**INPUT ROWS:**
begin
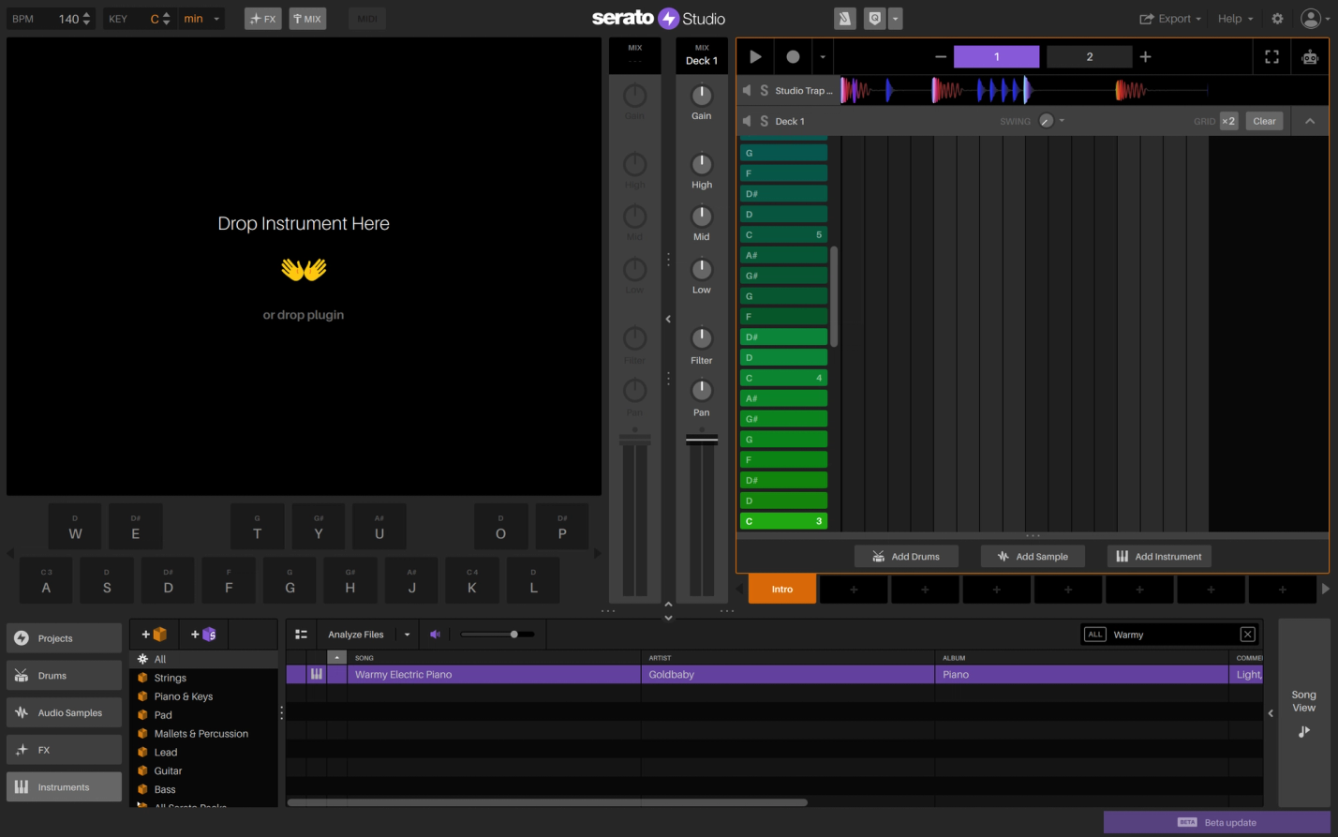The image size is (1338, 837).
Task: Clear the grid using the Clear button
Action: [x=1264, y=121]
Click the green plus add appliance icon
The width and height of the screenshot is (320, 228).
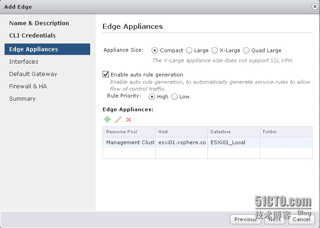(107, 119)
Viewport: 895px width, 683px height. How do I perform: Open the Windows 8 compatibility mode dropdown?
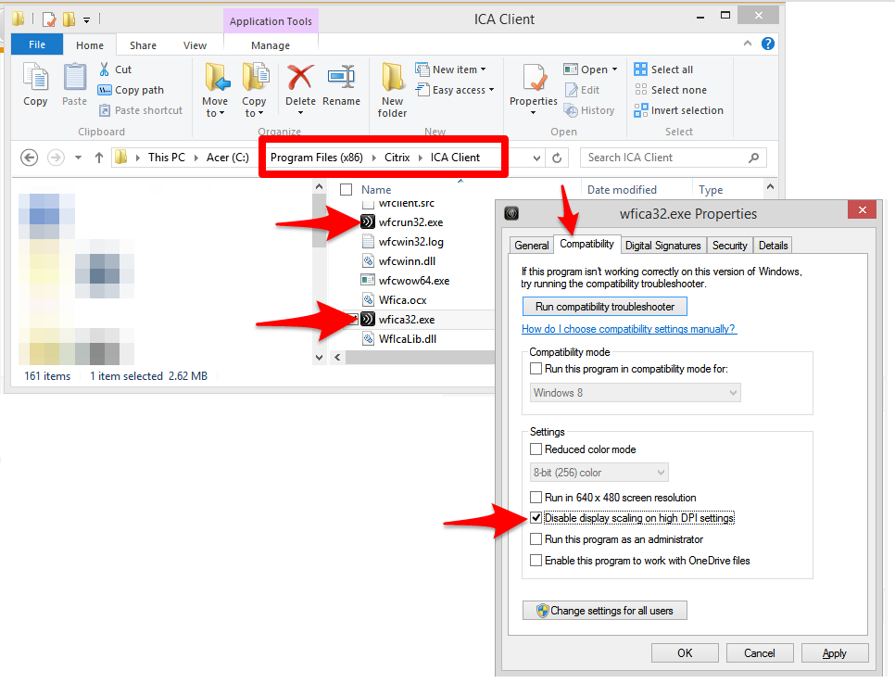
end
Turn each line of the data above into a Markdown table with the columns No. and Line, numbering the rows and skipping blank lines. Leave out the pictures.

**FINAL RESULT:**
| No. | Line |
|---|---|
| 1 | The image size is (1338, 837). |
| 2 | Task: Clear the grid using the Clear button |
| 3 | Action: [x=1264, y=121] |
| 4 | Click the green plus add appliance icon |
| 5 | The width and height of the screenshot is (320, 228). |
| 6 | (107, 119) |
| 7 | Viewport: 895px width, 683px height. How do I perform: Open the Windows 8 compatibility mode dropdown? |